But there is also a side to her that is tenacious and disciplined. “I’ve always turned up to work on time, and I’ve always been the consummate professional. If I were that socialite person [that everyone thought I was], you’d see tragic pictures of me turning up at anything. And that’s just not the case. Not because I’m too good for it, or that I think, ‘Oh, that’s below me.’ It’s just I’m terrible with small talk, and I find it stressful.”

In Pilgrimage, she jokes more than once that the programme has forced her to come out of her shell. Yet when I ask her about this, she dismisses the idea that she might have found spending five days and nights with six strangers a challenge. “You just get on with it. It baffles me that people think I would have found that hard. Making movies isn’t glamorous anymore, and you muck in, and you get on with things. That’s what I’ve always done.”

She has maintained her acting career, with stints in Holby City and EastEnders alongside Strictly Come Dancing, and the odd film and TV appearance. She adores her two sons, one of whom, Lennon, is now a model (Kensit regularly posts images of him and her backstage at shows).

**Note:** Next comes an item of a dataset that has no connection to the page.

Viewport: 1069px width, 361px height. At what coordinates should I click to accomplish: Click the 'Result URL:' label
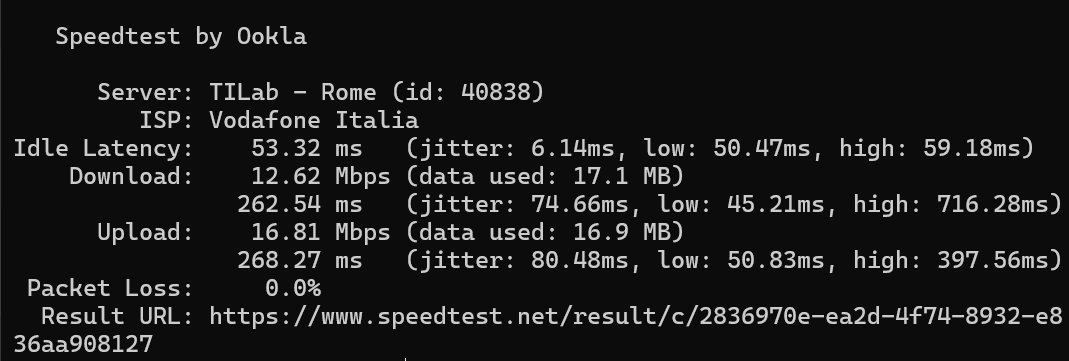click(x=118, y=316)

At the end of the Noughties, she was briefly married to the DJ, Jeremy Healey, and in 2024, broke off her engagement to the property tycoon, Patric Cassidy. Questions about her private life today are off the table.

Being Patsy Kensit, it seems, is not always easy. How is life now? “Very boring! One of my sons is staying with me at the moment, so all I am doing is the washing. But it’s good, it’s good. I am allowed to feel happy.”

‘Pilgrimage: The Road to Holy Island’ is on BBC Two on April 5 at 9pm.